-- ASSIGNMENT --
In the records below, find each line holding the word "agent" and copy it.

ENTRIES SHOWN below:

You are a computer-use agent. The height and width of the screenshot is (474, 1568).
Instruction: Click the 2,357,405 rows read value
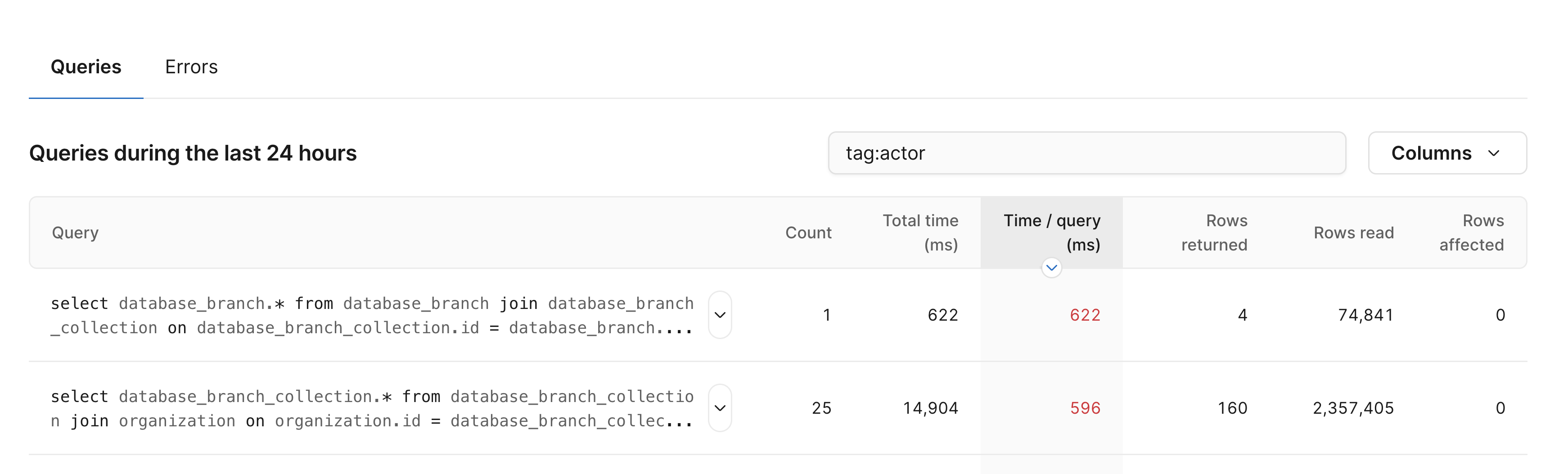pos(1354,408)
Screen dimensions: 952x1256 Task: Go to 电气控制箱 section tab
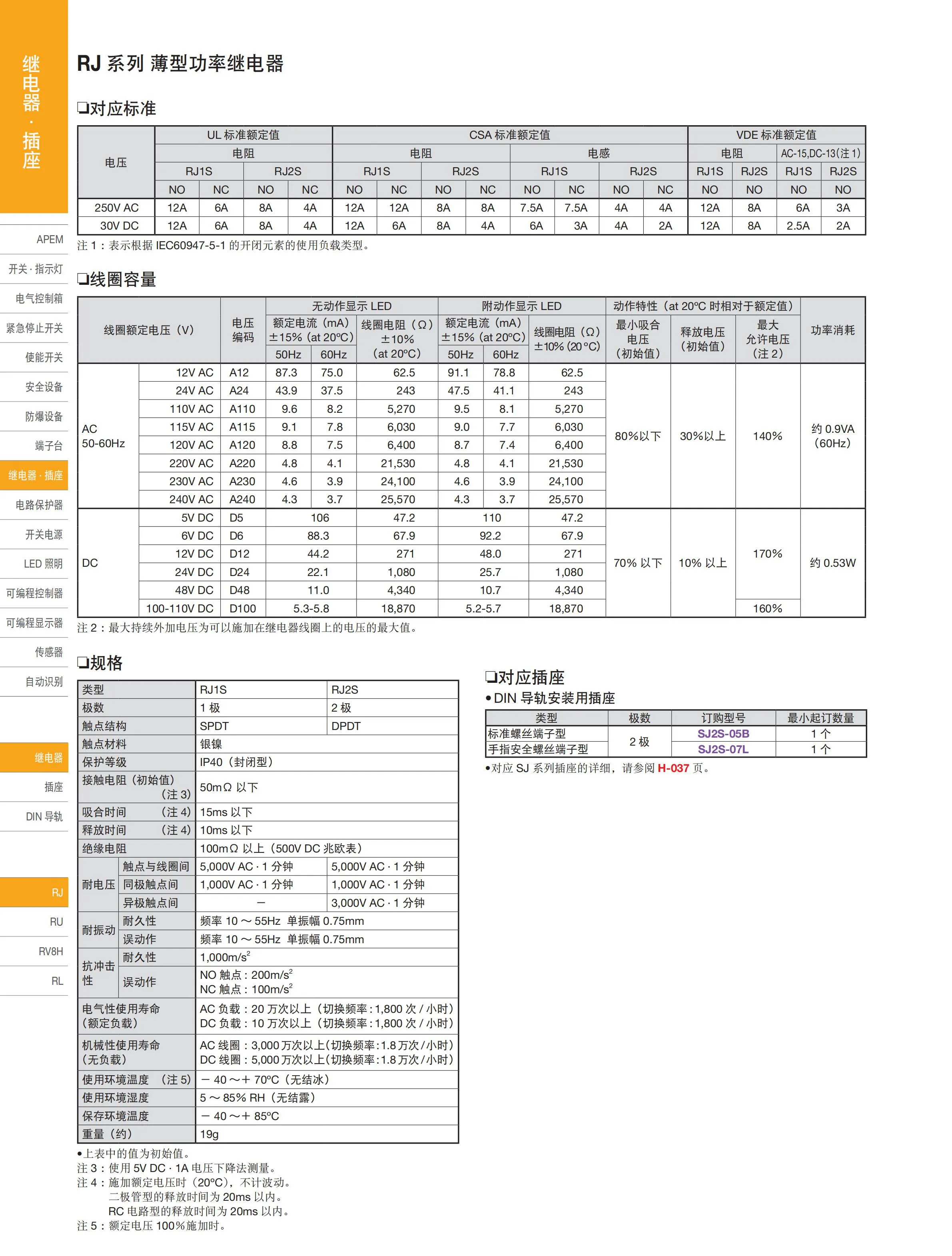tap(39, 298)
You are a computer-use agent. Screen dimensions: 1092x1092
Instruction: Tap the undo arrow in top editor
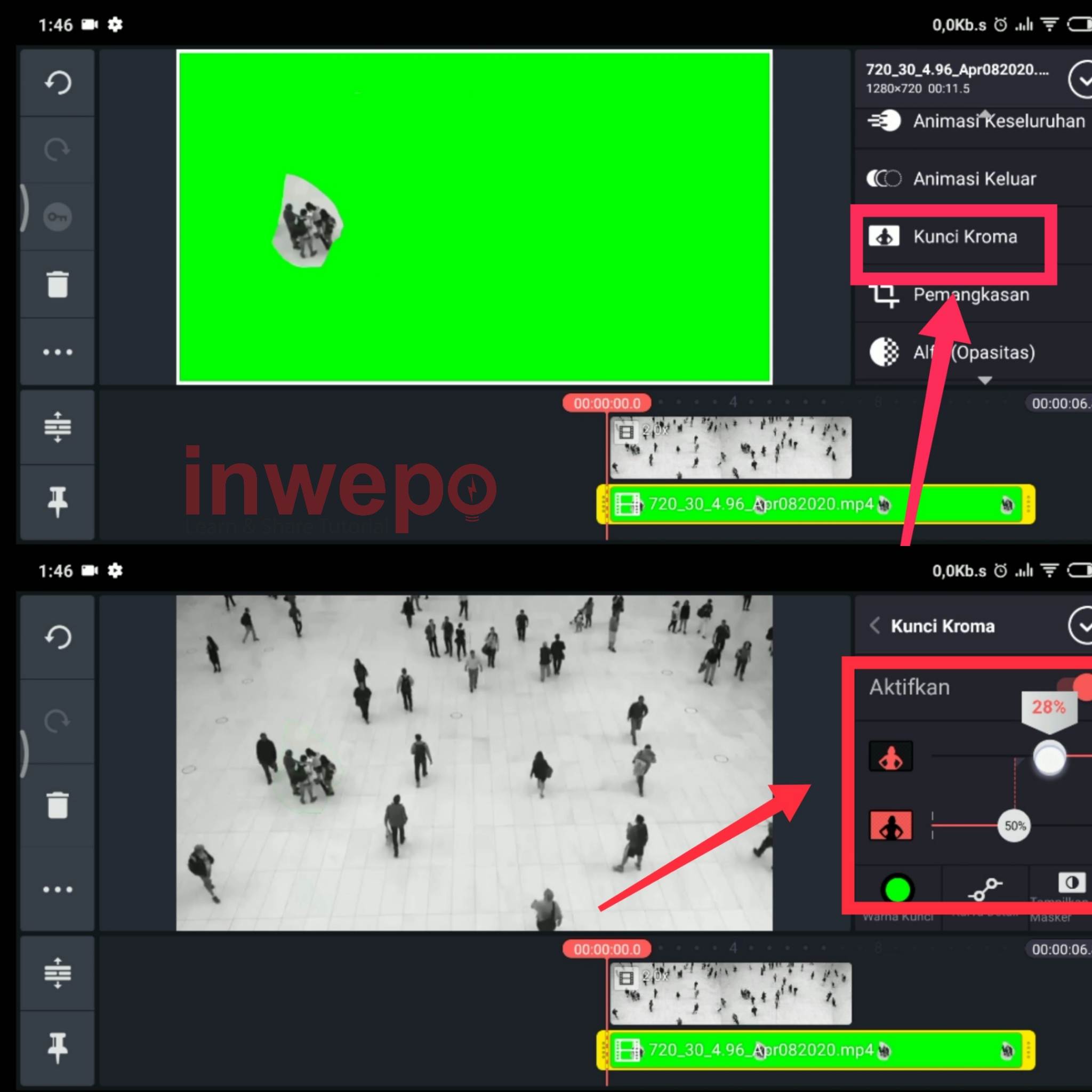coord(58,83)
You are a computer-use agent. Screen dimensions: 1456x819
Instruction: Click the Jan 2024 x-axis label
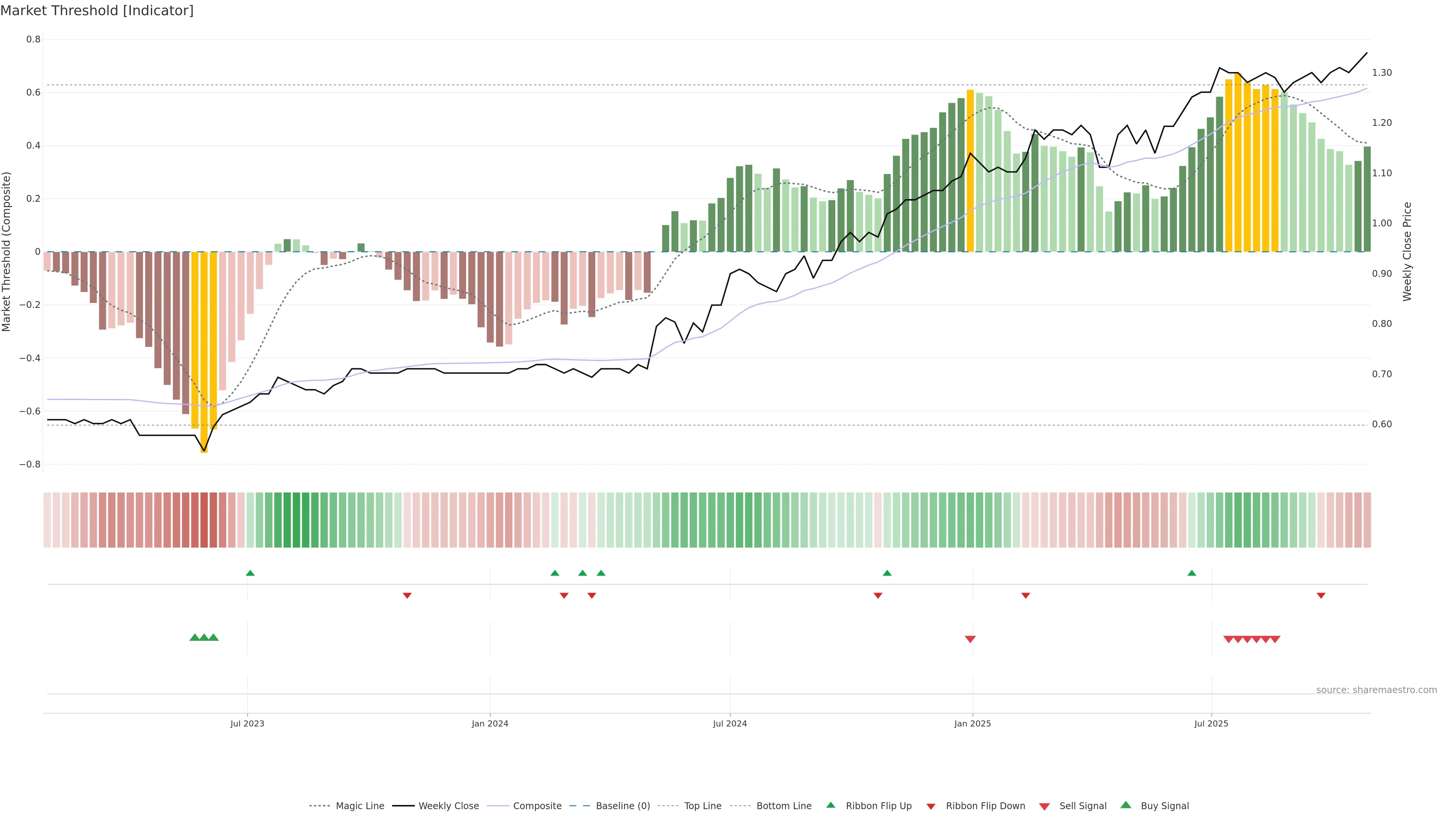(x=490, y=723)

End of ENTRIES SHOWN.

-- TASK SOLUTION --
You are a computer-use agent. The height and width of the screenshot is (474, 1568).
You are a computer-use agent. Screen dimensions: 1092x1092
You are a computer-use agent. Screen dimensions: 1456x819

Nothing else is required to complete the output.